He went on to say how he misses me, and would love for me to fly out to Germany (from the USA) to see him eventually, to which I found that cute and would totally be down, but I reminded him how expensive that would be for me and how we only met up a few times over the years (he was being serious in his proposition btw.) not too long after saying that, he found a gf in Germany. I only found out after i realized I had been removed from his Instagram and Snapchat. He never told me lol. This made a me a little sad, but not devastated.
After doing some recent snooping, he’s apparently with this girl still. Part of me feels he’s only with her out of geographic convenience. I also get the sense he’s getting ready to retire soon, which means he’ll be back on American soil. I can’t picture this girl packing up everything she knows and loves in Germany just to be with him.
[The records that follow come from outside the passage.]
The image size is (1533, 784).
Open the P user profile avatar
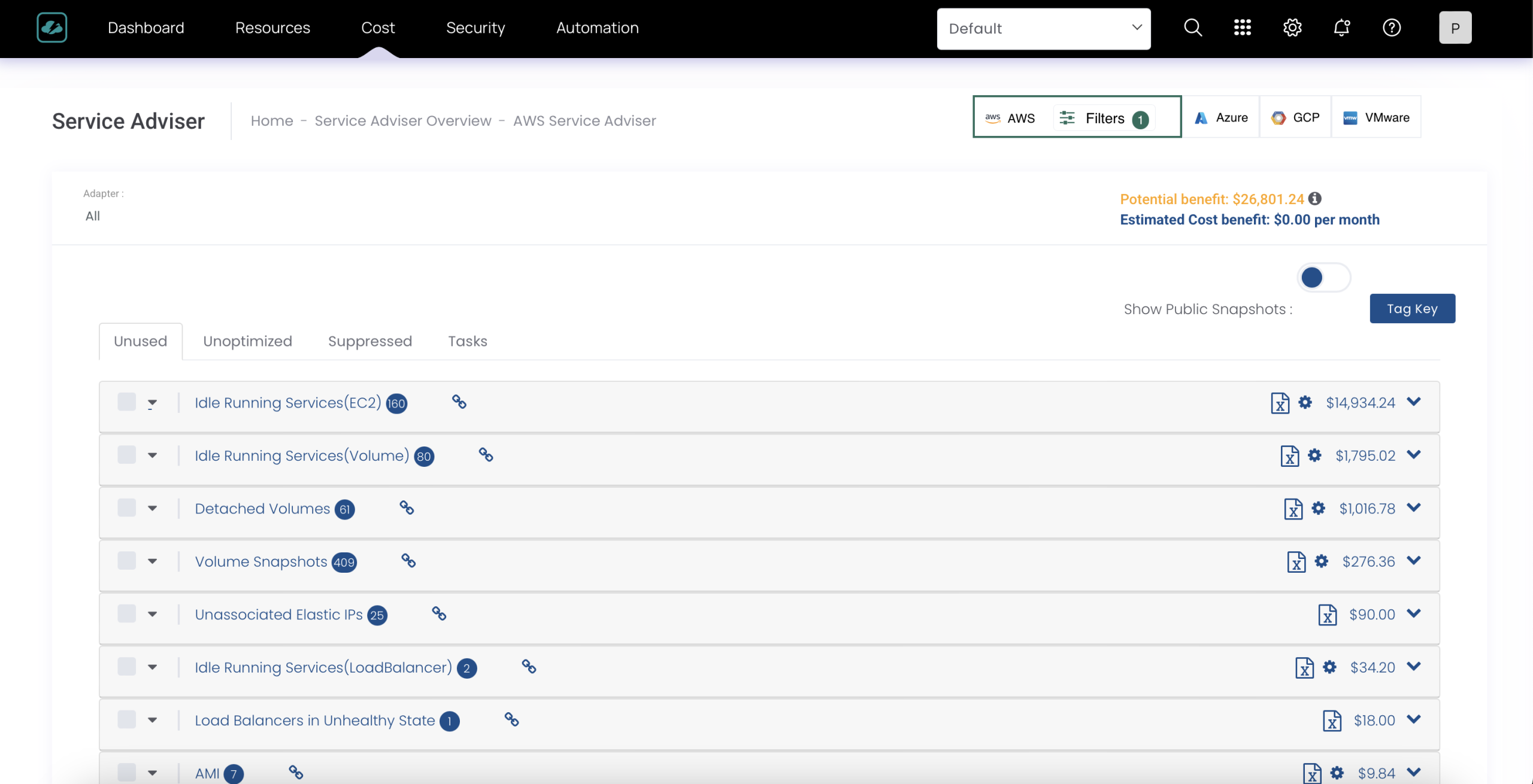(1455, 28)
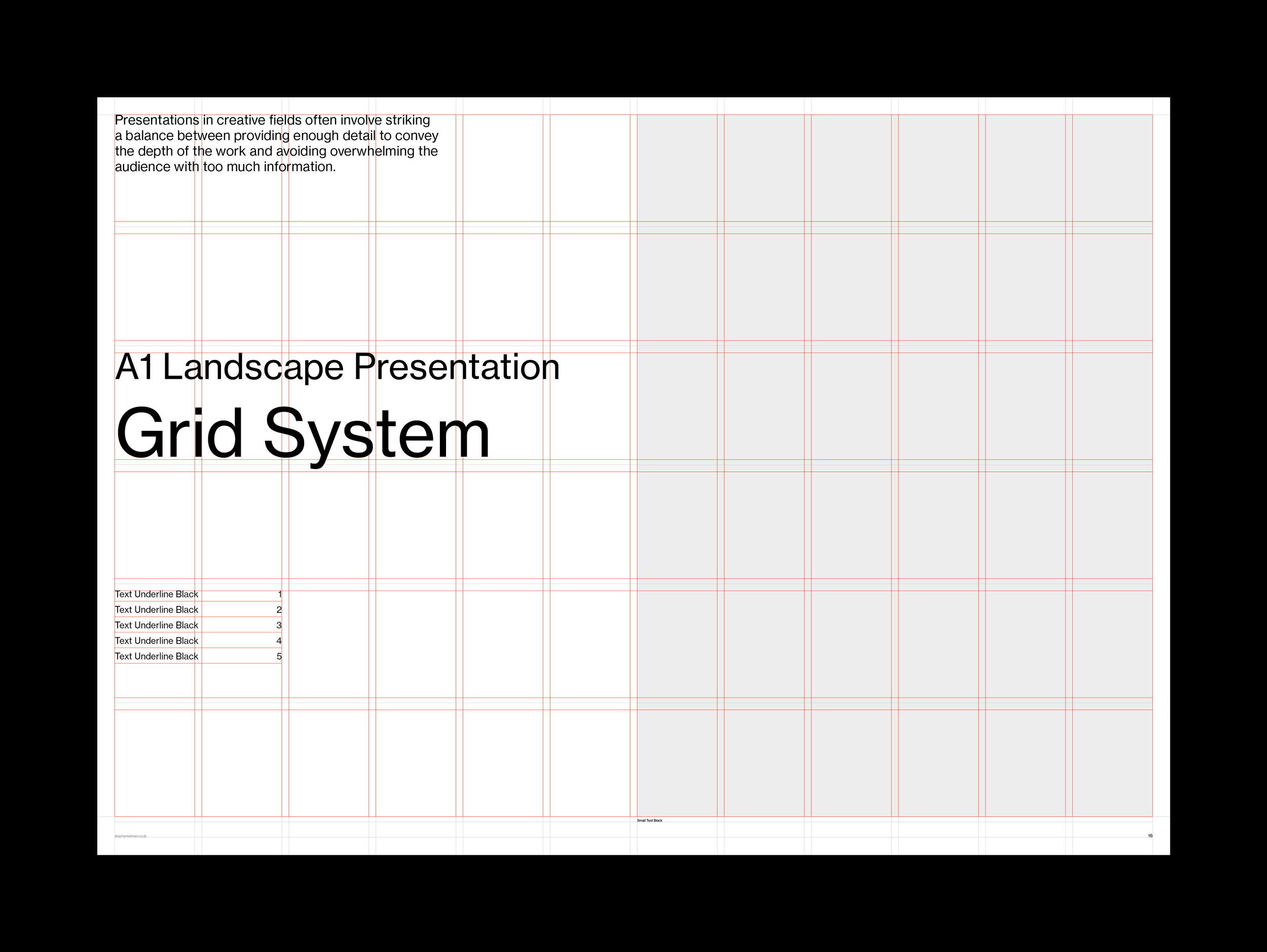The width and height of the screenshot is (1267, 952).
Task: Click fourth 'Text Underline Black' row
Action: [x=157, y=640]
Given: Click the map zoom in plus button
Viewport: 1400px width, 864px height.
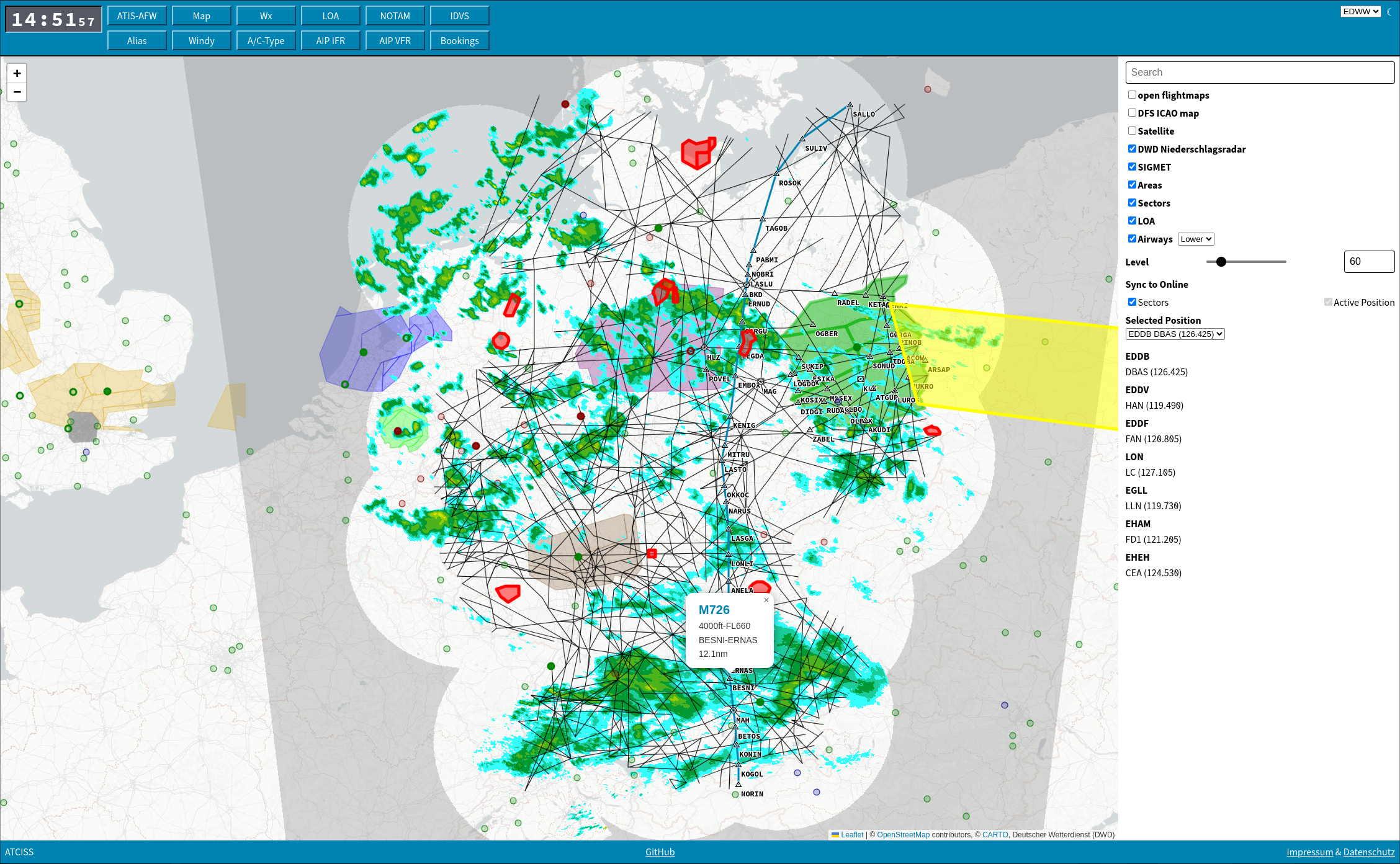Looking at the screenshot, I should click(17, 73).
Maybe I’m wrong idk haha.
Aside from the obvious, I honestly can’t remember if anything was said or done (I don’t think there was, but my memory is spotty,) to cause us to officially go our separate ways, but I’m almost feeling a sense of regret with this guy. My communication skills are 1000 times better now then 7 years ago, I’m way more confident and sexual, and freed myself from religious submission. I’m sure he’s changed a lot too.
Part of me wants to be radical and reach out, but I also don’t want to operate from what feels like a masculine energy. And of course the fact he has a Gf where he’s stationed. Aaaand the fact he cut me off.
I guess I’m asking for some feedback/advice on what to do with this, and how to navigate this situation.